## DOKUMENTTEXT
↓↓↓

2 Bei welchen Erkrankungen müssen Gerinnungshemmer genommen werden?


2.1 Arterielle thromboembolische Erkrankungen: Entstehung, Verlauf und Behandlung


Gerade in unserer zivilisierten Welt, die oft eine ungesunde Lebensweise mit sich bringt, wie z. B. üppiges Essen, Rauchen und Bewegungsmangel, häufen sich die so genannten kardiovaskulären Erkrankungen, d. h. Herz- und Gefäßerkrankungen, die größtenteils durch atherosklerotische Veränderungen an den Gefäßen bedingt sind.

Hierher gehören die bekannten Krankheitsbilder wie der Herzinfarkt, der Schlaganfall oder die arteriellen Durchblutungsstörungen der Beine. Da bei diesen Erkrankungen immer eine erhöhte Gerinnungsneigung mitspielt, müssen zur Therapie oder zur Vermeidung eines Wiederauftretens einer Thrombose meistens Gerinnungshemmer eingenommen werden.

2.1.1 Die Entstehung der Atherosklerose


Die Atherosklerose (im Volksmund Arterienverkalkung genannt) ist ein degenerativer Vorgang, der mehr oder weniger stark an allen Arterien beginnen kann und zu einer Verhärtung und Querschnittsverringerung der betroffenen Arterien führt. Als Auslöser bzw. begünstigend wirken dabei die bekannten Risikofaktoren: Rauchen, hoher Blutdruck, hohe Fettwerte (insbesondere das Cholesterin), Übergewicht und die Zuckerkrankheit.

↑↑↑

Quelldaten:
↓↓↓

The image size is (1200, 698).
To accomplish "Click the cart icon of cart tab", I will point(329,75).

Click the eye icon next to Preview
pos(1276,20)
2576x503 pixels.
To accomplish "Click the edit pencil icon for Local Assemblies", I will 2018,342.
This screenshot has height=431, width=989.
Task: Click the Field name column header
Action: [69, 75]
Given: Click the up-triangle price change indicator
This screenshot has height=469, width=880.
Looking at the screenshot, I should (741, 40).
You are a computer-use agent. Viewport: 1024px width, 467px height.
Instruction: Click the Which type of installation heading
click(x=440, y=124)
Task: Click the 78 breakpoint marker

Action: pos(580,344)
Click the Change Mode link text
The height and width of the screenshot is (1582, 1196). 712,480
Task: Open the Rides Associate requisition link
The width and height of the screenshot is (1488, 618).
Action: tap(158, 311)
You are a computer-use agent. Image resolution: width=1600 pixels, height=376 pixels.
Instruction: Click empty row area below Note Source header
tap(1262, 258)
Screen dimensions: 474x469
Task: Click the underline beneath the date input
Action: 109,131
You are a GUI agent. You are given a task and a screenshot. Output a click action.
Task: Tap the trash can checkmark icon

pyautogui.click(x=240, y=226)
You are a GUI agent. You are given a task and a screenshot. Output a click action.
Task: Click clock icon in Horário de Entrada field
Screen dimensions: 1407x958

↑↑↑

## IHRE AUFGABE
Welche Risikofaktoren lösen laut Dokumenttext die Atherosklerose aus oder begünstigen sie? Bitte antworten Sie in einem Satz. Die Daten sind eigenständiges Material und gehören nicht zum Dokumenttext.

## LÖSUNG
Die Atherosklerose wird durch Rauchen, hohen Blutdruck, hohe Fettwerte (insbesondere das Cholesterin), Übergewicht und die Zuckerkrankheit ausgelöst bzw. begünstigt.